Flow
The OtterHe sees connections where others see chaos.

Who He Is
Flow moves through problems the way an otter moves through water: with an effortless agility that makes difficult things look easy. He is quick, playful, and deceptively sharp. People underestimate him because he smiles too much and makes jokes during standups, and then he delivers a graph visualization so elegant that nobody can figure out how he built it so fast. He did not build it fast. He thought about it for two days and then typed it in forty minutes. The thinking is invisible. The result is not.
His teal tech vest over a fitted dark henley is his uniform. He owns multiple identical sets because he does not want to spend mental energy on clothing decisions.

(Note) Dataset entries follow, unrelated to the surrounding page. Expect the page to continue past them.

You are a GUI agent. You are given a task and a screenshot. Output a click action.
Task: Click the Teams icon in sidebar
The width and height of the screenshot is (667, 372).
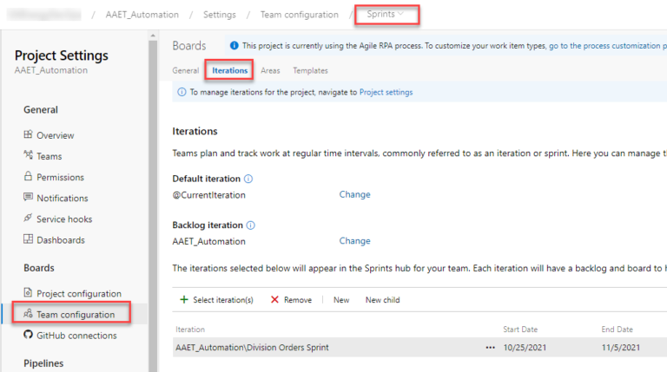point(29,156)
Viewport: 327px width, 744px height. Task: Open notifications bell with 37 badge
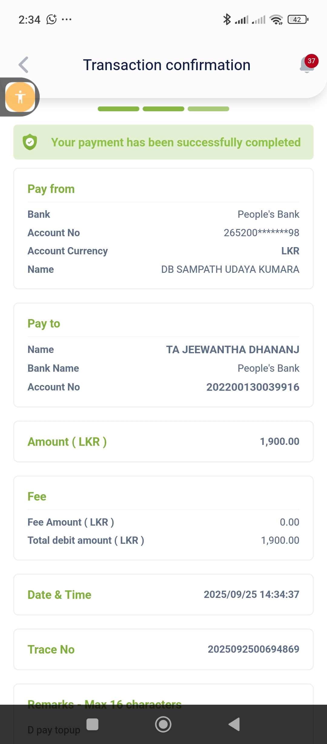[307, 65]

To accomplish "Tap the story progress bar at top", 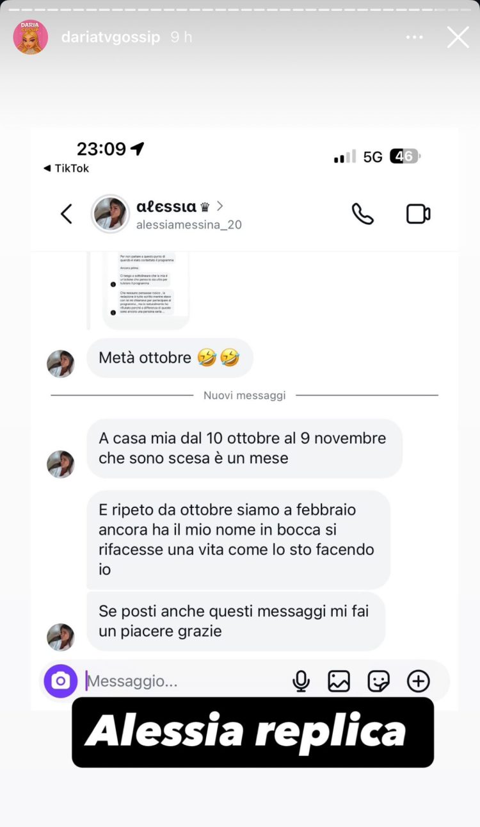I will click(240, 9).
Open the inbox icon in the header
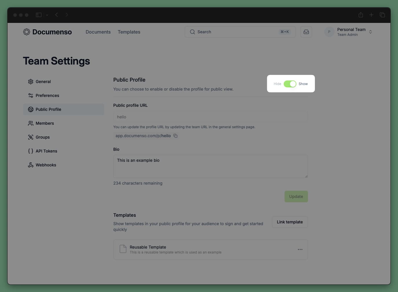The width and height of the screenshot is (398, 292). (306, 32)
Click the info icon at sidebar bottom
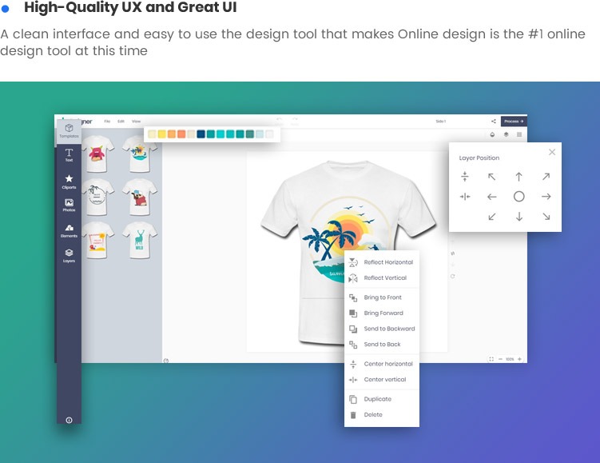This screenshot has width=600, height=463. 69,420
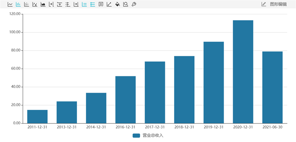Viewport: 296px width, 142px height.
Task: Click the pencil edit icon
Action: [x=264, y=4]
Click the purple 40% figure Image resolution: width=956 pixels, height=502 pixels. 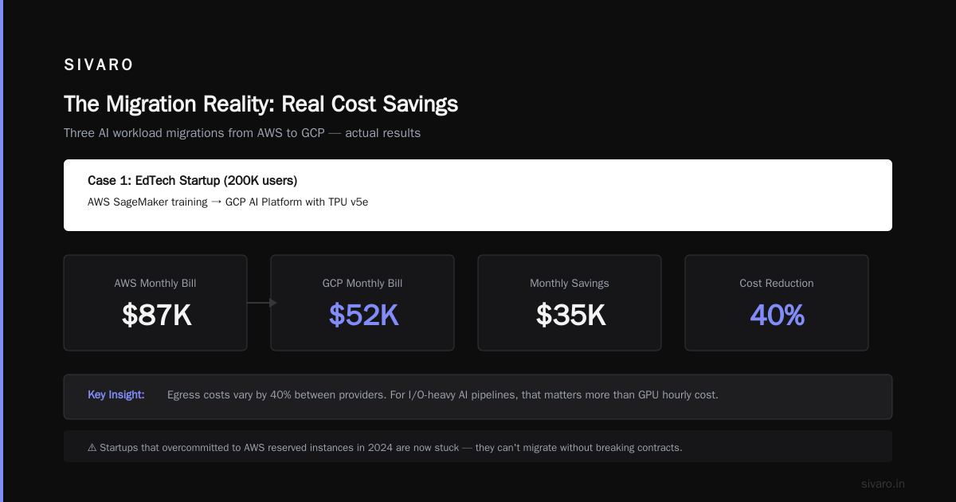pos(777,316)
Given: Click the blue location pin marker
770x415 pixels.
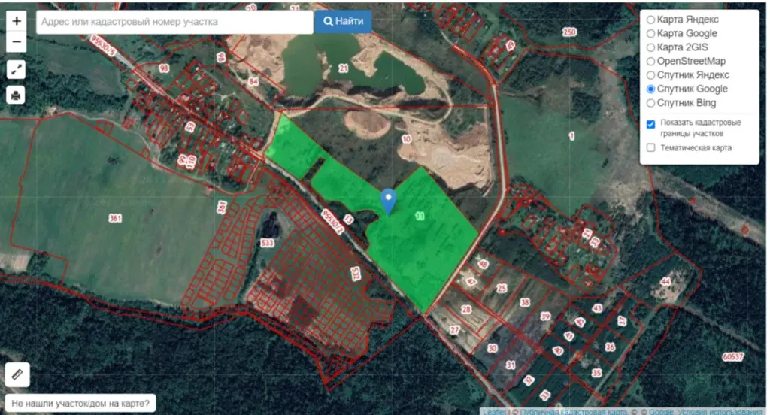Looking at the screenshot, I should click(x=388, y=201).
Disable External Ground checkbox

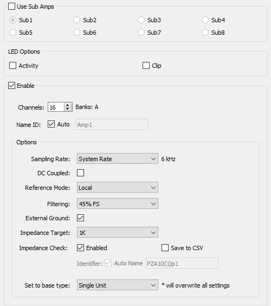tap(81, 218)
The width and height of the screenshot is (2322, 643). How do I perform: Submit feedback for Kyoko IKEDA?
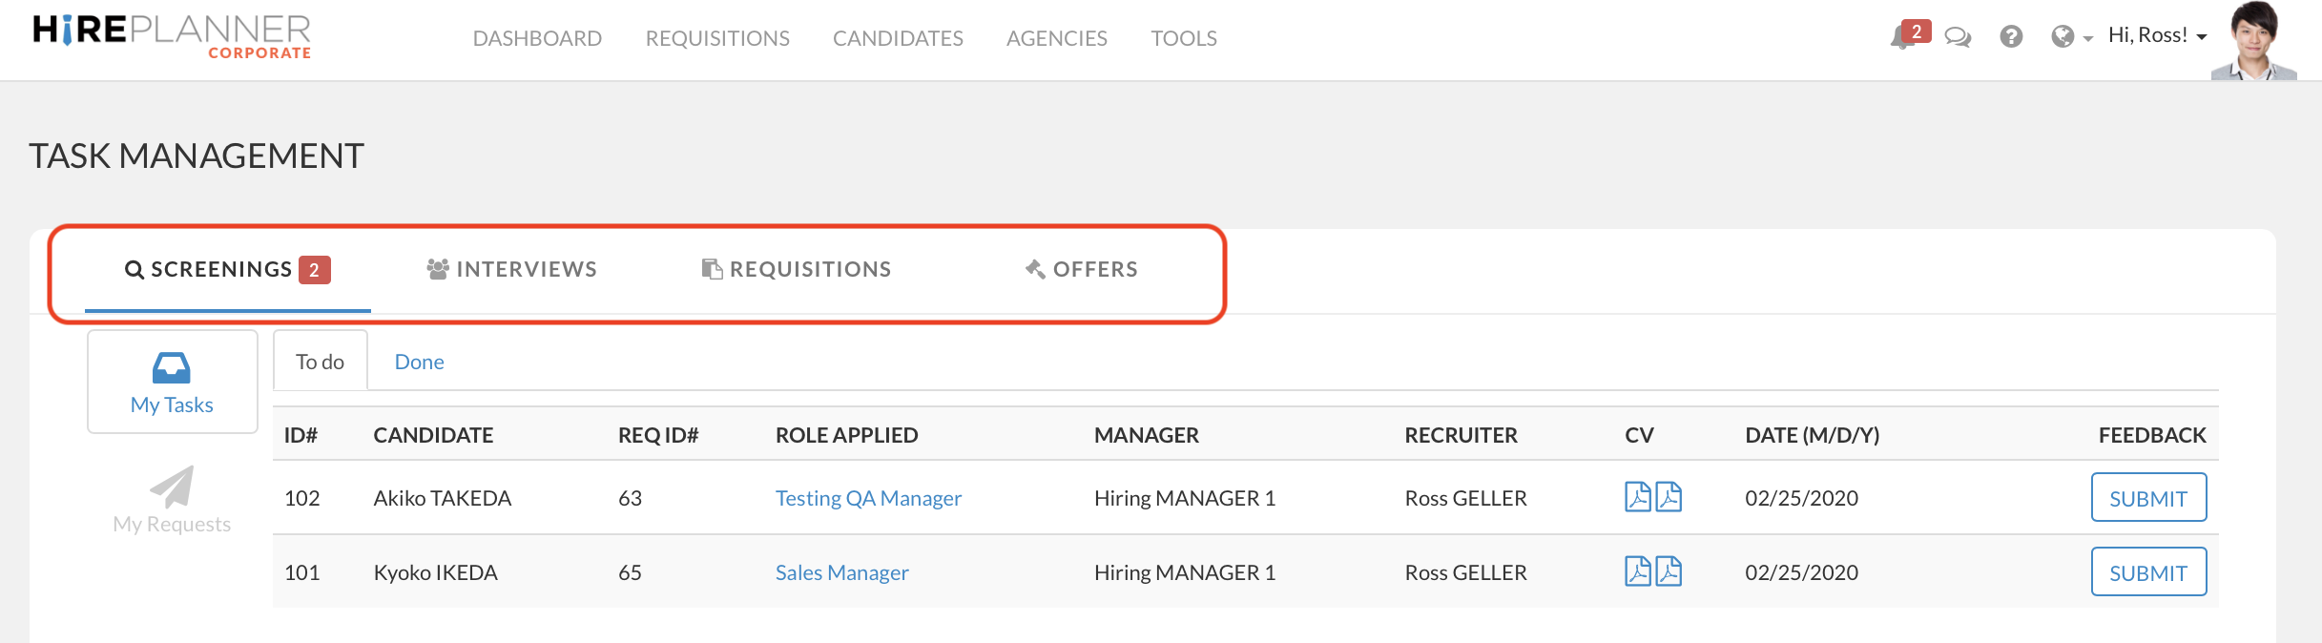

He says it is the same principle as using keyboard shortcuts instead of menus: reduce friction on the things that do not matter so you can focus on the things that do. His workspace has three monitors arranged in a curve, and at any given time at least one of them shows a node graph he is debugging or designing.
Flow collects mechanical keyboards and can identify most switches by sound alone. He does indoor rock climbing three times a week, which he says is the closest physical analog to graph traversal: you plan your route, commit to a path, and adjust on the fly when a hold does not work the way you expected. He makes elaborate smoothies with too many ingredients, drinks them while pacing around his desk, and talks to his code out loud. His neighbors have learned to ignore it.




Why He Joined
myICOR's dashboard needed to visualize complex relationships: team members connected to tasks, workflows linking to knowledge bases, processes flowing between stages. Standard list views and tables could not communicate the structure of these relationships. The product needed interactive node graphs that users could explore, rearrange, and understand at a glance.
Flow was hired to build those visualizations with ReactFlow. He specializes in turning abstract relationships into spatial layouts that make sense intuitively. He does not just render nodes and edges. He designs the experience of exploring a graph: how it animates when you drag, how it clusters related items, how it reveals detail on hover without overwhelming the view. He makes complexity navigable.



What He Does
Flow builds every interactive graph and node visualization in the myICOR ecosystem. He works with ReactFlow's API at a level that most developers never reach, customizing node renderers, building compound edge types, implementing automatic layouts with dagre and elk, and handling real-time updates without flicker. His components are reusable, well-typed, and documented with examples that Felix appreciates and other developers actually read.
He thinks about graph UX the way a cartographer thinks about maps. The data is just coordinates. The real craft is deciding what to show, what to hide, and how to guide the viewer's eye through a complex structure without losing them. He tests his visualizations on people who have never seen the data before, watches where their eyes go, and redesigns until the first glance communicates the most important relationship.



In Action
Larry's team dashboard needs to show twenty-eight agents, their current tasks, their dependencies, and the flow of work between them. The naive approach would create a tangled mess of overlapping nodes and crossing edges. Flow spends two days just on the layout algorithm: grouping agents by function, layering task nodes at consistent vertical positions, routing edges with curves that avoid crossings, and adding subtle animations that show the direction of information flow.
The result looks simple. Tom opens it and immediately understands who is working on what, which tasks are blocked, and where the bottlenecks are. He never thinks about the engineering that made that possible. That is the mark of Flow's best work: when the complexity disappears and all you see is clarity.




Off the Clock
Flow climbs. Three times a week he is at the indoor bouldering gym, chalking his hands and reading routes the way he reads code: looking for the elegant path, the one that uses the least energy to reach the top. He says climbing teaches him to commit to a direction and adapt when it does not work, which is also his approach to debugging graph layouts that refuse to converge.
He collects mechanical keyboards with different switch types and can identify Cherry MX Blues, Gateron Yellows, and Holy Pandas by sound alone. He makes elaborate smoothies with combinations that nobody else would attempt: mango, spinach, tahini, turmeric. He drinks them while pacing around his apartment, talking through problems out loud. On quiet evenings he plays indie puzzle games that involve spatial reasoning, and he finishes them faster than the developers intended. He keeps a whiteboard in his kitchen where he sketches node layouts between meals.